Bab 21

11.6K 973 71
                                    

Maaf ya temans, aku menghilang dari dunia perwattpat-an untuk waktu yang lama. Ada beberapa kejadian tidak terduga yang bikin aku syok dan blank...
Semoga aja setelah ini nggak ada lagi kejadian-kejadian yang tidak diharapkan.
Makasih untuk semua pengertiannya... maaf kalau masih belum bisa balas komen2nya...

Kalau ada yang aneh atau nggak sinkron dipart ini, mohon kritiknya... terima kasih

***

Pagi ini keadaan Dira sudah jauh lebih baik dari semalam. Setelah dikuret kemarin sore, Dira hanya bisa sadar sebentar lalu tertidur lagi, sadar sebentar lalu tidur lagi. Begitu seterus hingga malam. Sedangkan Aran hanya bisa menatap khawatir wajah istrinya. Beruntung ada Tamara dan Renata yang ikut menginap, sehingga selalu ada pelukan Mama untuk menguatkannya. Dan tadi selesai salat subuh, Mama dan Renata berpamitan pulang. Mereka harus menyiapkan pakaian dan makanan mereka untuk hari ini.

“Dhie, nanti kalau Mama datang, aku ke kampus sebentar, ya? Ada yang harus kuurus. Sekalian mau minta izin, biar tenang temani kamu di sini,” ucap Aran yang baru selesai merapikan rambut istrinya. Lalu ia membuka bungkusan pembalut dan berniat memasangnya di pakaian dalam milik Dira.

“Dhie...,” panggil Aran lagi setelah tidak ada respons dari Dira yang duduk di pinggir tempat tidur. Ia meletakkan pembalut dan pakaian dalam milik istrinya lalu berdiri di hadapannya. Ditangkupnya lembut kedua pipi Dira. “Kenapa melamun?” tanyanya lembut.

“Hm....” Dira menatap sayu wajah Aran.

“Kena—“ ucapan Aran terhenti karena Dira menyandarkan kepalanya di dada Aran.

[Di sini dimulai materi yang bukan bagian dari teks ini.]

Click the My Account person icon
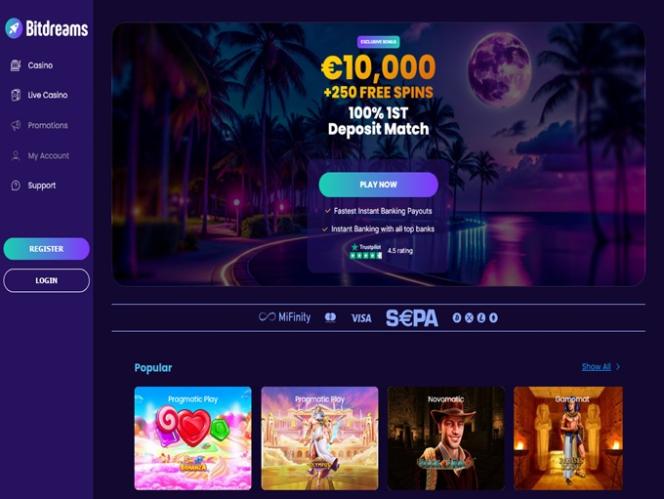16,155
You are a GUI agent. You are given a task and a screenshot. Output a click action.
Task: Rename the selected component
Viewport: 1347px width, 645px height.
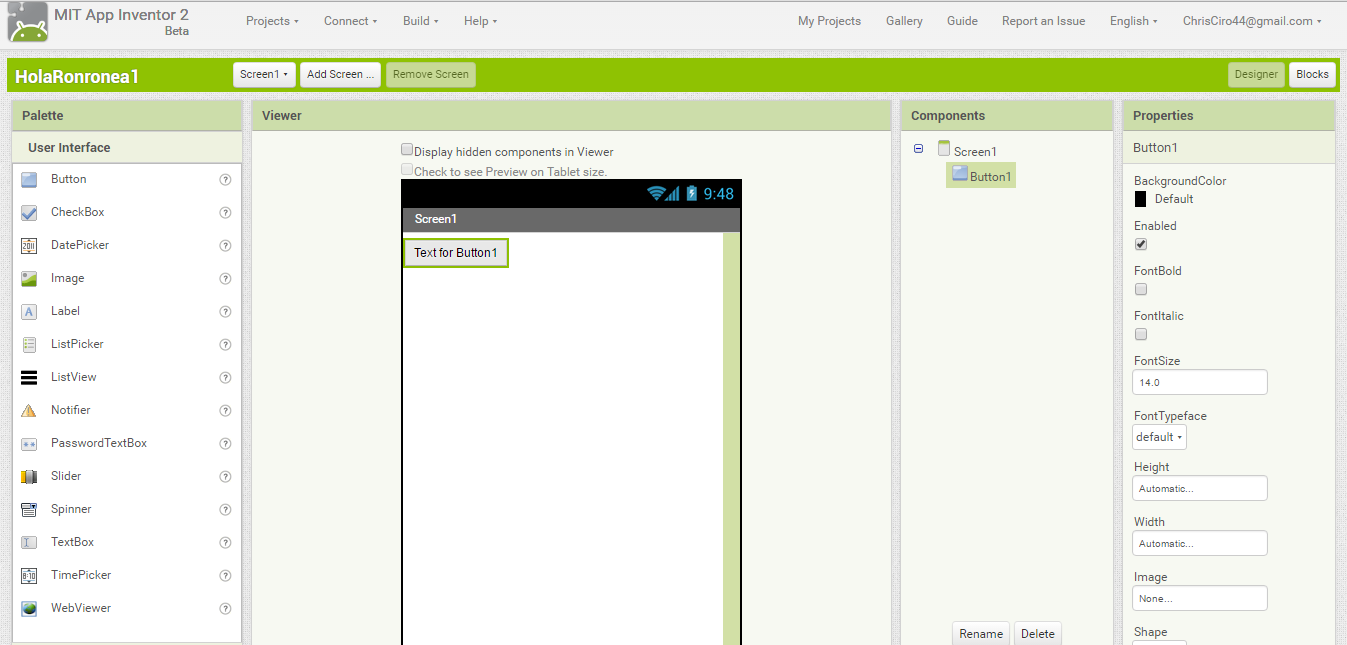coord(980,633)
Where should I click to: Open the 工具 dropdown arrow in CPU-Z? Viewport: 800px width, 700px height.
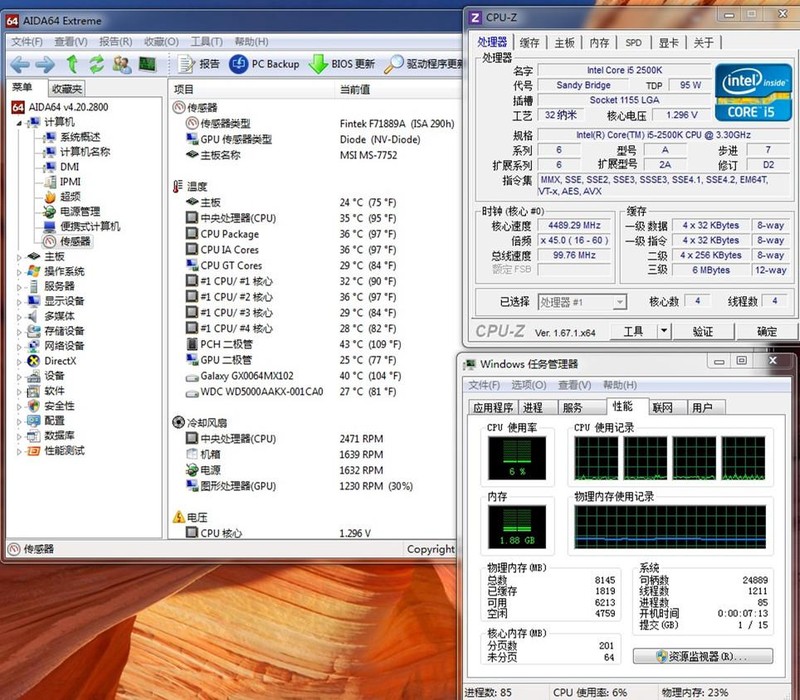point(663,331)
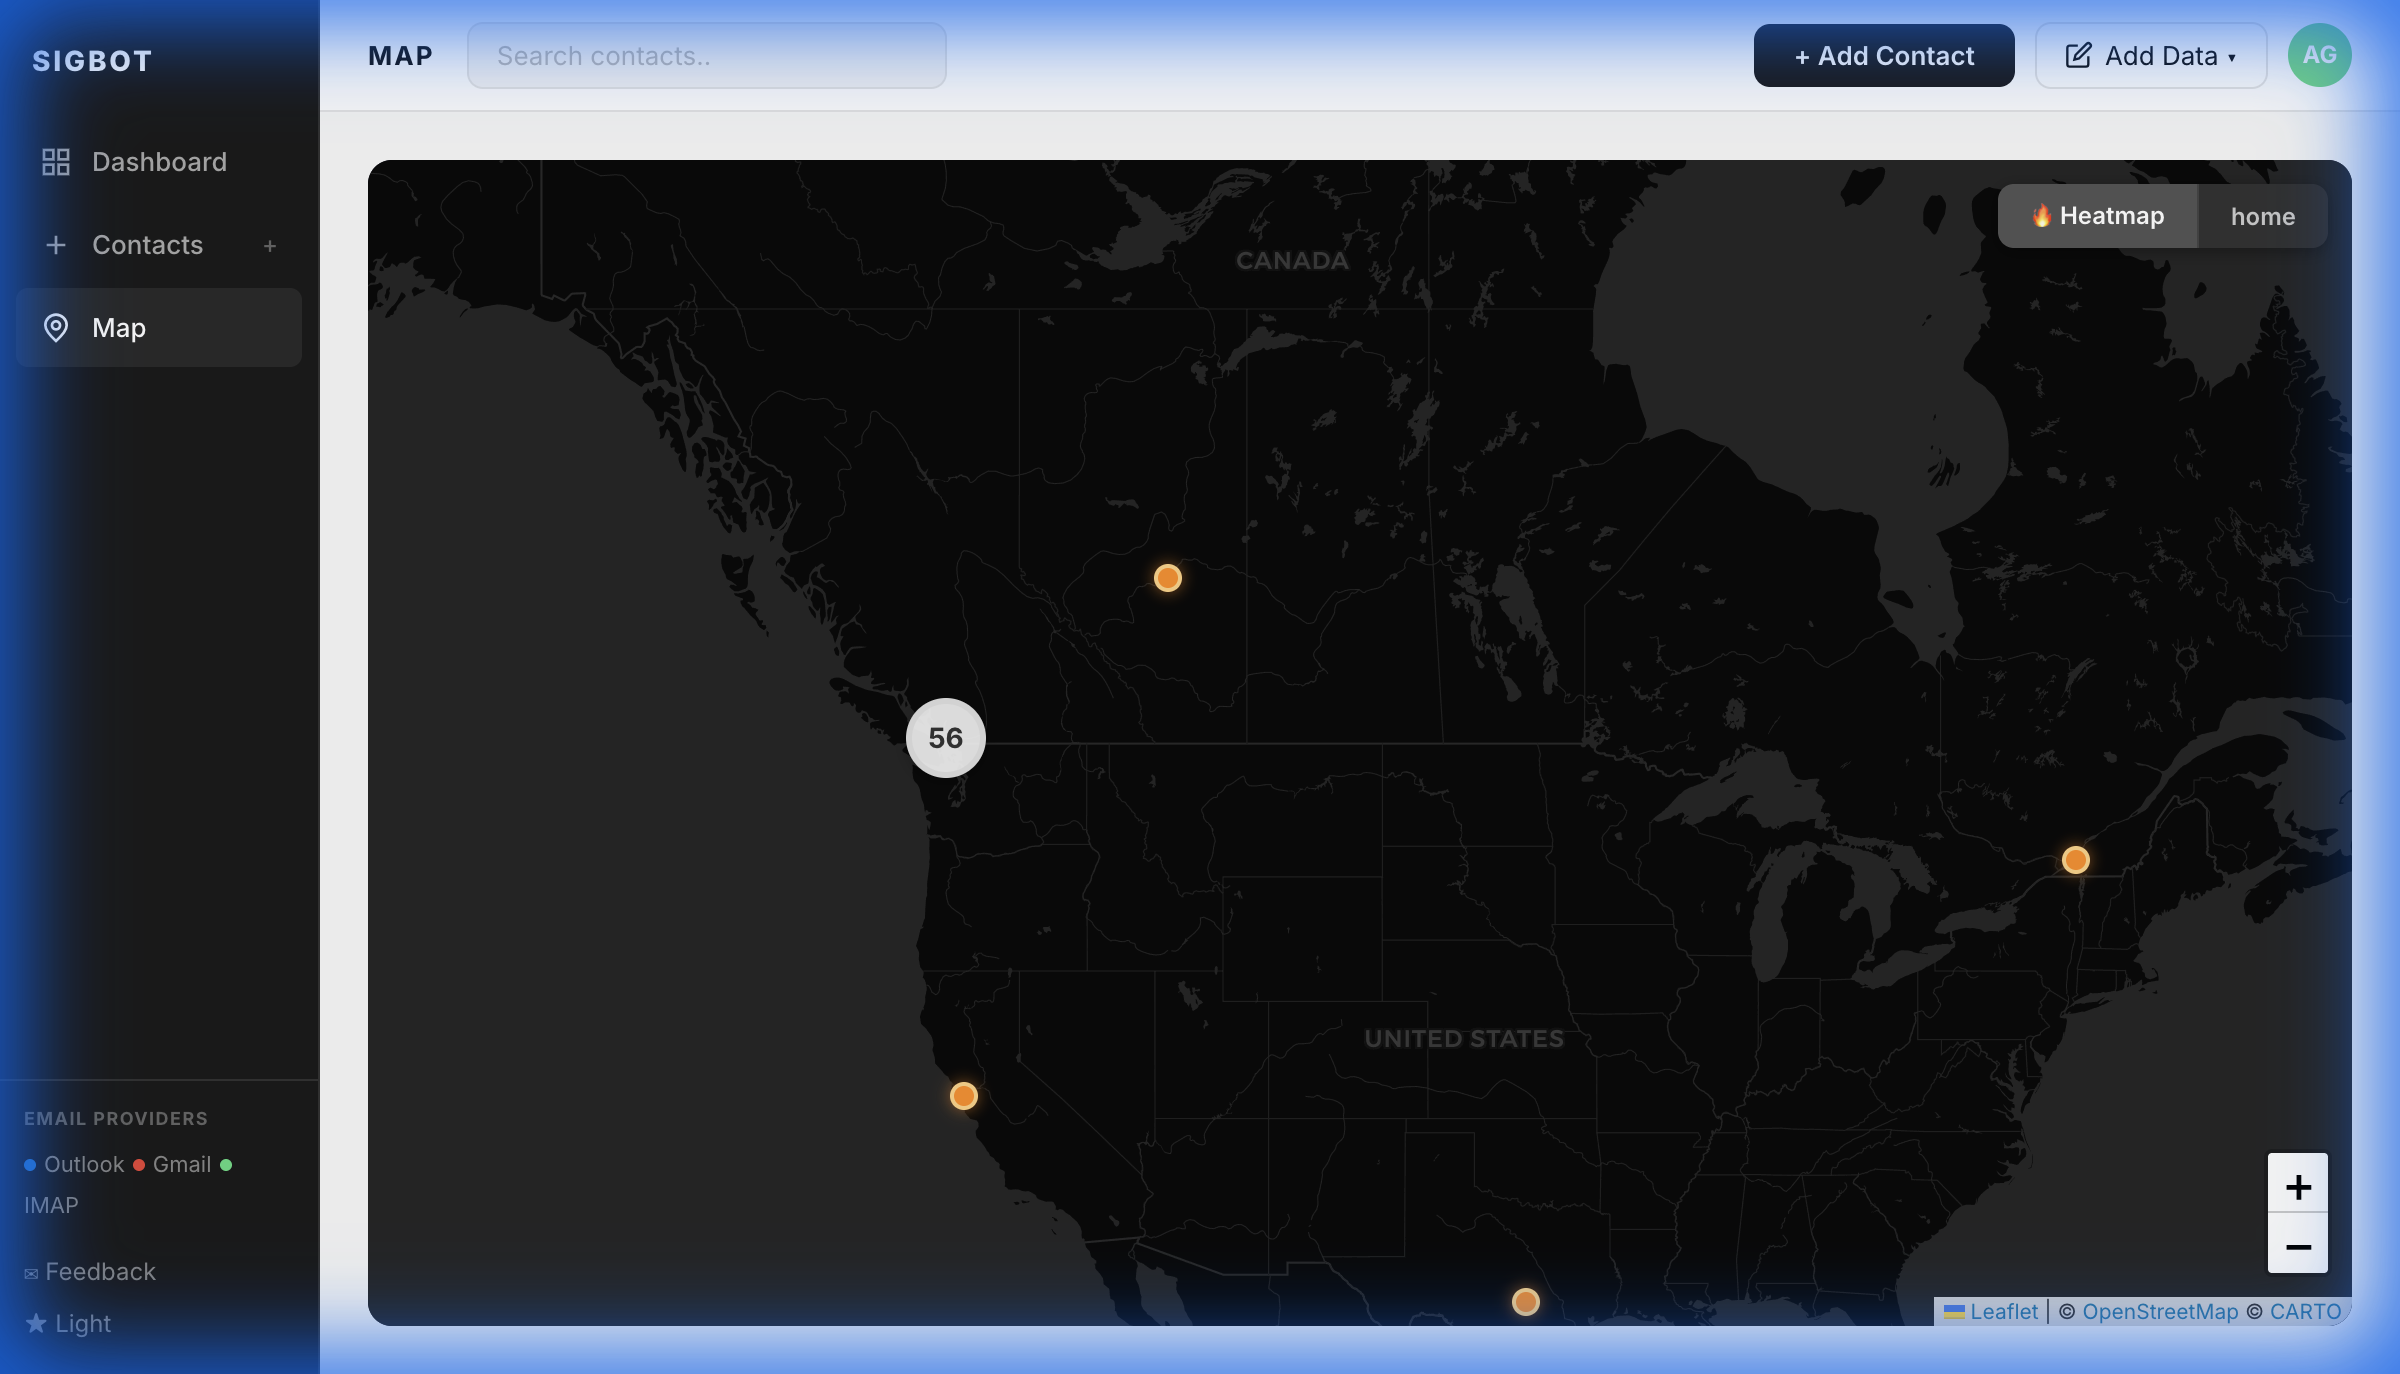Click the star icon next to Light
The width and height of the screenshot is (2400, 1374).
33,1322
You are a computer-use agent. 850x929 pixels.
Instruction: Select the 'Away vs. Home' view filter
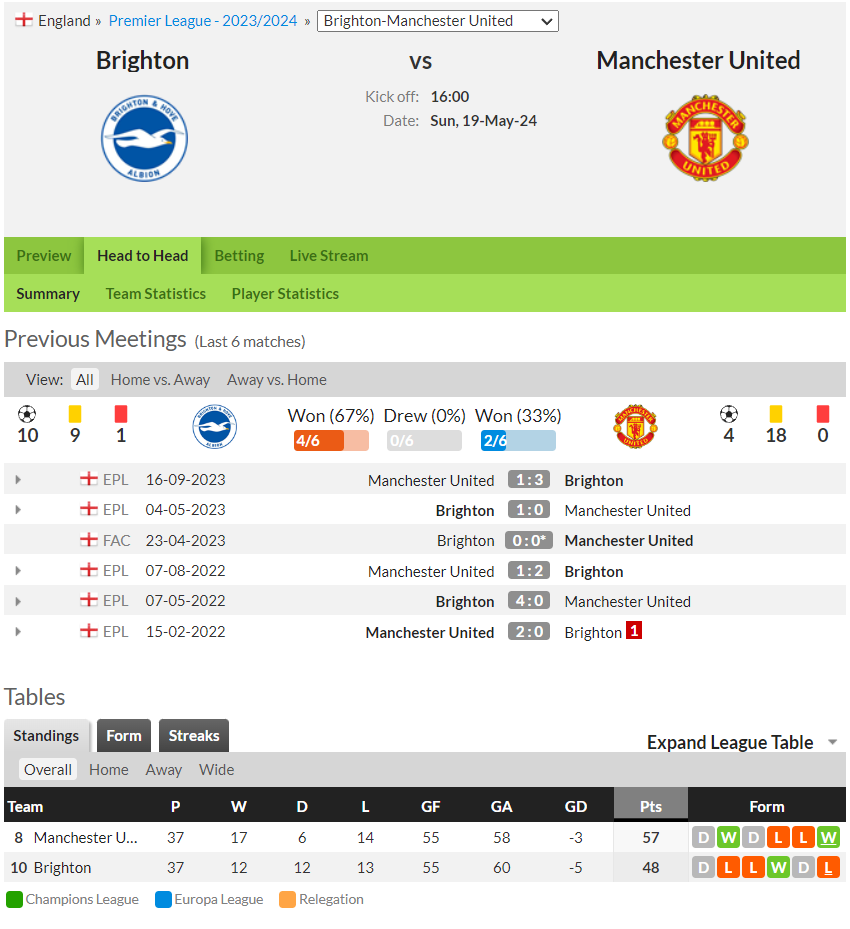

Aran menarik napas panjang lalu mengusap lembut kepala Dira. Kausnya basah karena air mata istrinya. Semalam Dira juga menangis, bahkan dalam tidurnya ia masih terisak, membuat hati Aran semakin teriris-iris melihatnya.

Aran menghapus air mata istrinya lalu mengecup keningnya. “Kenapa? Nggak mau kutinggal?” tanyanya lembut.

“Kakak mau pergi?”

Aran tersenyum. Ternyata istrinya benar-benar melamun. “Kamu nggak pa-pa kalau kutinggal sebentar? Tapi nanti, tunggu Mama datang.”

Dira menatap ragu Aran, sesaat kemudian mengangguk dengan berat hati. “Cepat balik,” pintanya lemah, lalu kembali menyandarkan kepala di dada suaminya.

Aran mengusap rambut Dira. Ia juga berat meninggalkan istrinya. “Nanti aku telepon dulu, kalau memang bisa, aku nggak usah pergi.”

“Pergi aja, tapi cepat kembali. Nanti Kakak dipecat lagi.”

Aran tertawa pelan lalu memencet hidung istrinya. Dipecat pun ia tidak peduli, hanya saja sebagai wakil dekan satu, tidak mungkin ia meninggalkan tanggung jawabnya begitu saja.

“Nggak mungkin cuma gara-gara bolos satu hari aku dipecat.” Dia kembali memeluk dan mengusap rambut istrinya. “Masih mau nangis? Ayo, aku tunggui.”

Dira memukul lengan Aran. Raut wajahnya antara menangis dan tertawa. “Nggak jadi,” ucapnya sambil memajukan bibir.

Aran menyeringai. Ada kilat nakal terpancar di matanya.  “Jangan nyesal ya kalau nanti kamu pengen nangis, aku nggak ada. Kalau masih mau nangis, tunggu aku datang.”

“Ada gitu orang mau nangis bisa diatur? Nggak jelas,” rajuk Dira.

“Bisa dong. Istriku kan cerdas.” Aran melepas pelukannya. “Ya sudah, sekarang kita ganti dulu pembalutmu.” Ia mengambil pembalut dan pakaian dalam Dira yang tadi diletakkannya di samping istrinya.

Kening Dira berkerut. “Kita?” tanyanya bingung. Seketika dia mengulurkan tangan ketika melihat pembalut dan pakaian dalamnya. “Aku pasang sendiri aja.”